[Word and element location listing]
■ ■ ■
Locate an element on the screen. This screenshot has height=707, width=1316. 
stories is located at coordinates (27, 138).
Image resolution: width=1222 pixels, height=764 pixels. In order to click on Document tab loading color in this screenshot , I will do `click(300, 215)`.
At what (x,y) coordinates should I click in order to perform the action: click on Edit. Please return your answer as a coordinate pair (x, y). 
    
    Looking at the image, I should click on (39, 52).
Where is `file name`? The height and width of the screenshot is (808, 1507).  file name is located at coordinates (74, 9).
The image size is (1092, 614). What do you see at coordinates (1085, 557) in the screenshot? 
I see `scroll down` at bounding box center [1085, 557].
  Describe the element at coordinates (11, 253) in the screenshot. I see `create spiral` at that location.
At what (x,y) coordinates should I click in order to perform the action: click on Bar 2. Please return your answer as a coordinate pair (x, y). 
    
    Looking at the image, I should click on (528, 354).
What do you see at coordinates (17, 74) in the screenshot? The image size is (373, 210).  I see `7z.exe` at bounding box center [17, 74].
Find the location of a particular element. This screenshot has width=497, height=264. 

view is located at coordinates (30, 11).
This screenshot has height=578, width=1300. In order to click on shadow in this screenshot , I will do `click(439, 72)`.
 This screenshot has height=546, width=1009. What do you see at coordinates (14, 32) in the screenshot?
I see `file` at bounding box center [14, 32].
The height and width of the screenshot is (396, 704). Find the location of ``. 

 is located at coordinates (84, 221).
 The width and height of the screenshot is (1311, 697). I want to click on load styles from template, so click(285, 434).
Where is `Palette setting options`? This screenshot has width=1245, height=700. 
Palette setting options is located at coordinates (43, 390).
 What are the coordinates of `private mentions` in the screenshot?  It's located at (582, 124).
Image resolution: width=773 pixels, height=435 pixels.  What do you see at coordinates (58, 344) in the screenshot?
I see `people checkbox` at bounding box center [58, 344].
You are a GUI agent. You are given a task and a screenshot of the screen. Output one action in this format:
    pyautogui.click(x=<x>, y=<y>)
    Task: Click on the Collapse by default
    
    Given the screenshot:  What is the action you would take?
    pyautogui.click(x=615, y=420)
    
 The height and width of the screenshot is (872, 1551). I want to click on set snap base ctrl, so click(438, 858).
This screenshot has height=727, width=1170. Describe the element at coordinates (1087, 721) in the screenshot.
■ ■ ■
**What is asked**
Copy everything in the listing from the line containing "click on Bar" down to the line containing "The height and width of the screenshot is (872, 1551).", swapping "shadow" for "outline" and keeping everything else the same.

**Solution**
At what (x,y) coordinates should I click in order to perform the action: click on Bar 2. Please return your answer as a coordinate pair (x, y). 
    
    Looking at the image, I should click on (528, 354).
What do you see at coordinates (17, 74) in the screenshot? The image size is (373, 210).  I see `7z.exe` at bounding box center [17, 74].
Find the location of a particular element. This screenshot has width=497, height=264. 

view is located at coordinates (30, 11).
This screenshot has height=578, width=1300. In order to click on outline in this screenshot , I will do `click(439, 72)`.
 This screenshot has height=546, width=1009. What do you see at coordinates (14, 32) in the screenshot?
I see `file` at bounding box center [14, 32].
The height and width of the screenshot is (396, 704). Find the location of ``. 

 is located at coordinates (84, 221).
 The width and height of the screenshot is (1311, 697). I want to click on load styles from template, so click(285, 434).
Where is `Palette setting options`? This screenshot has width=1245, height=700. 
Palette setting options is located at coordinates (43, 390).
 What are the coordinates of `private mentions` in the screenshot?  It's located at (582, 124).
Image resolution: width=773 pixels, height=435 pixels.  What do you see at coordinates (58, 344) in the screenshot?
I see `people checkbox` at bounding box center [58, 344].
You are a GUI agent. You are given a task and a screenshot of the screen. Output one action in this format:
    pyautogui.click(x=<x>, y=<y>)
    Task: Click on the Collapse by default
    
    Given the screenshot:  What is the action you would take?
    pyautogui.click(x=615, y=420)
    
 The height and width of the screenshot is (872, 1551). I want to click on set snap base ctrl, so click(438, 858).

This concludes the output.